Il marito violento condannato dopo il pianto della figlia a scuola

7 Febbraio 2024

Quattro anni e mezzo a un 55enne di Chieti per le botte alla moglie. Il legale annuncia il ricorso Nel settembre del 2022 le lacrime della bambina alla lettura di una fiaba danno il via all’inchiesta

CHIETI. Quando la maestra, durante la lezione di Italiano, ha letto la fiaba in cui si narrava della prepotenza del lupo sull’agnello, la piccola Anna è scoppiata in lacrime e ha iniziato a raccontare il terribile segreto che si portava dentro, troppo grande per i suoi nove anni: le aggressioni quotidiane del papà nei confronti della mamma, le botte con la cinta anche al fratellino, i piatti di pasta buttati in faccia, il divano scaraventato. Da qui, dal pianto a dirotto di una bambina coraggiosa (Anna è naturalmente un nome di fantasia), è partita l’inchiesta dei poliziotti della squadra mobile di Chieti.

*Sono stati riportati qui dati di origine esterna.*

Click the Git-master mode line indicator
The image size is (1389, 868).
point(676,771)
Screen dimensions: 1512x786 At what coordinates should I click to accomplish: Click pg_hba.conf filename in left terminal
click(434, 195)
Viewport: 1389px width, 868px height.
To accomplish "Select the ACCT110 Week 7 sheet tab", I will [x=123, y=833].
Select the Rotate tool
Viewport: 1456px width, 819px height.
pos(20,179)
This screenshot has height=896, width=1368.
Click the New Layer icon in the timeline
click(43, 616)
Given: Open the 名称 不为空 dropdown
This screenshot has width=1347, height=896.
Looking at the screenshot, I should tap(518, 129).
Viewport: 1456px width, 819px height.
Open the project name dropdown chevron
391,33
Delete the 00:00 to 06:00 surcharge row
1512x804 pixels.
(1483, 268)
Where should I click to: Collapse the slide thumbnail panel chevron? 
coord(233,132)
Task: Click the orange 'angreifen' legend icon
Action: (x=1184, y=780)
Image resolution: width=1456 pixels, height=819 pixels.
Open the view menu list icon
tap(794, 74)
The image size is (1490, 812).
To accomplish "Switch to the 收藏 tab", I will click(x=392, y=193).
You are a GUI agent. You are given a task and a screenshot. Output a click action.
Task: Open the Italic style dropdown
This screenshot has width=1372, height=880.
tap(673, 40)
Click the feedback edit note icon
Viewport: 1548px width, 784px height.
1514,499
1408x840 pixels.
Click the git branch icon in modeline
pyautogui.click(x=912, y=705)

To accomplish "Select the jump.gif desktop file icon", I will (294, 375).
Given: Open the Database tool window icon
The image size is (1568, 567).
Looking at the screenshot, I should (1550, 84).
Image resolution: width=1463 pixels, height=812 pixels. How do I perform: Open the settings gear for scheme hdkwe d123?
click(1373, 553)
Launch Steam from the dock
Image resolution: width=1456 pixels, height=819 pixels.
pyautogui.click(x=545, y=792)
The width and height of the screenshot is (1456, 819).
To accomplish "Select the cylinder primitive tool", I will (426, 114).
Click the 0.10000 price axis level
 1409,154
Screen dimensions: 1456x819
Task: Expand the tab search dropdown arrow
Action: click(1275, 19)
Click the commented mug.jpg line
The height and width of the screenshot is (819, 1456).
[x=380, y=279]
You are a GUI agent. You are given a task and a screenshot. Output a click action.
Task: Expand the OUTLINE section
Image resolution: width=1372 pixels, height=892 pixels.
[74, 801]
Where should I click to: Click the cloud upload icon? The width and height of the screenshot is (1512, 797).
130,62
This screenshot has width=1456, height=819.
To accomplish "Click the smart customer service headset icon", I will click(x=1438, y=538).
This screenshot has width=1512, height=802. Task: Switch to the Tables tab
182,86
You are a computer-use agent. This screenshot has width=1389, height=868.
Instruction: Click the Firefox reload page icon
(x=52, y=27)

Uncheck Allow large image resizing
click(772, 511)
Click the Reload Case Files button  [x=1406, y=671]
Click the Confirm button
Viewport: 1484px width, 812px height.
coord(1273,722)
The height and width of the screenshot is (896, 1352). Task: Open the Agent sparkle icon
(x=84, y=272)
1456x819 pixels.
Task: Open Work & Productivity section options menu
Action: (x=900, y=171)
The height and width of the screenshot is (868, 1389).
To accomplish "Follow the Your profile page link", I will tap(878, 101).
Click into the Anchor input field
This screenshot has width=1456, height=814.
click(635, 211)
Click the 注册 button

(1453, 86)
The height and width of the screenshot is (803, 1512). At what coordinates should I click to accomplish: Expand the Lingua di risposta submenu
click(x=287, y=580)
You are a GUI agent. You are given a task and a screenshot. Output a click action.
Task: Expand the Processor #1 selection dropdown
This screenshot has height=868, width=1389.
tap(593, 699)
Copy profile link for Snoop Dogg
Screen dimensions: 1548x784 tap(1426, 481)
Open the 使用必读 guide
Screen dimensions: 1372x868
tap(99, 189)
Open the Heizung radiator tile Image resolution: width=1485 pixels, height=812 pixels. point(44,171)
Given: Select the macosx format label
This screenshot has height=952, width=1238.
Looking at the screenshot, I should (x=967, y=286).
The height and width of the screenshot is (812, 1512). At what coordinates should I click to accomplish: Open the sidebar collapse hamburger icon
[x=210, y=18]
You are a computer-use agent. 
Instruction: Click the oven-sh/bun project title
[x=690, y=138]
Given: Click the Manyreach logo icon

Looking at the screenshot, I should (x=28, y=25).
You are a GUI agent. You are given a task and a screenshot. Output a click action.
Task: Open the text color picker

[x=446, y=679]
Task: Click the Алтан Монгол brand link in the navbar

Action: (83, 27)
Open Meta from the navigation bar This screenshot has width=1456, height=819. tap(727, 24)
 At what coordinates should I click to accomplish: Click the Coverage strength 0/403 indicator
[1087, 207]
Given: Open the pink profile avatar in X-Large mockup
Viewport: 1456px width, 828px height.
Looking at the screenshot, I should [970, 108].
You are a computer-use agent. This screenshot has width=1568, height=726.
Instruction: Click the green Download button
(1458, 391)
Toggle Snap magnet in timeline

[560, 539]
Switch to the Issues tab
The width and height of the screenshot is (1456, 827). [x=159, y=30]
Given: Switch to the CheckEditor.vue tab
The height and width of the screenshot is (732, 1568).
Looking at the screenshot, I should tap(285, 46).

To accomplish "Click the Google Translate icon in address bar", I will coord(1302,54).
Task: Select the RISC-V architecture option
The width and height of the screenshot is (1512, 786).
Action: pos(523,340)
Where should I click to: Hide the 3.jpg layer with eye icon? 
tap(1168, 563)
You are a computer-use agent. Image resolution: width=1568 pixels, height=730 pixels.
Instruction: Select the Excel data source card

E ieri, a distanza di 17 mesi, quell’uomo violento e dal curriculum criminale pesante è stato condannato a quattro anni e mezzo di carcere. La sentenza del giudice Luca De Ninis è arrivata con il rito abbreviato: significa che l’imputato, un teatino oggi 55enne, ha potuto beneficiare dello sconto di un terzo della pena. Il pm Marika Ponziani aveva chiesto tre anni e quattro mesi. L’uomo dovrà anche pagare una provvisionale di 30.000 euro.
IL DRAMMA IN CLASSE
Tutto comincia a settembre 2022. Dopo il racconto di Anna all’insegnante, scatta la segnalazione della preside al Servizio di politiche sociali del Comune di Chieti. Anche il fratello più grande riferisce di quelle violenze e che spesso ha dovuto separare i genitori: «Quando si arrabbia, papà è peggio di un animale», sono le sue allarmanti parole. A questo punto, partono le comunicazioni al tribunale per i minorenni dell’Aquila e alla procura della Repubblica di Chieti. La madre e i suoi figli vengono portati in una struttura protetta e, contemporaneamente, prendono il via le indagini degli agenti. La donna ripercorre la sistematica sopraffazione che il marito – con gravi precedenti per rapina con l’impiego di armi ai danni di un imprenditore, minacce ed estorsione – ha esercitato sin dai primi mesi della convivenza e acuitasi dopo la nascita dei figli.
LA DENUNCIA
In base alla versione della vittima, lui si sarebbe rapportato con lei sempre con toni aggressivi e violenti, ostacolandola nella vita e insultandola. Non sarebbero mancate neppure minacce, anche di morte, ed episodi di violenza fisica, come il pugno sferratole in un occhio nel 2011. «La mia personalità è stata annientata», dice la vittima, «ho dovuto cambiare stile di vita e ridurre i contatti con le altre persone. Ma non ho mai avuto la forza di denunciare». Finché a “liberarla” sono stati, per dirla con le parole finite agli atti dell’inchiesta, «il pianto inquietante e terribile alla lettura della fiaba del lupo e i particolari sulle modalità delle violenze paterne».
LE ACCUSE
Il resto è riassunto nel capo d’imputazione formulato dal pm Ponziani: «L’imputato, in occasione di frequenti accessi d’ira, del tutto immotivati o comunque scatenati da futili motivi, ingiuriava la donna, denigrandola alla presenza dei minori, con espressioni quali: “Fai schifo, sei una stupida, non servi a niente”», insieme a un’altra valanga di insulti irripetibili. E ancora: «La minacciava ripetutamente di morte, di buttarla dal balcone, o ancora di toglierle i figli, e passava sistematicamente alle vie di fatto, aggredendola con calci, pugni e schiaffi. Le lanciava contro i piatti e il cibo che ella aveva cucinato quando questo non era di suo gradimento. In altre circostanze la umiliava in quanto, in preda alla rabbia, la induceva ad alzarsi da tavola e a recarsi in cucina per consumare il pasto da sola». Non solo: «L’imputato maltrattava anche i figli in quanto, oltre a instaurare in casa un clima di paura, proibiva a entrambi, immotivatamente, di avere le normali frequentazioni proprie della loro età e, in particolare, di incontrare i compagni di scuola; li puniva percuotendoli con la cinta dei pantaloni e scaraventando a terra il divano sul quale erano seduti».
LA DIFESA
Ieri, la sentenza. L’avvocato Luca Pellegrini, difensore dell’imputato, annuncia ricorso in appello: «Sono particolarmente sorpreso per l’entità della pena, considerando che il mio assistito non ha precedenti specifici e che le condanne da lui riportate sono molto datate».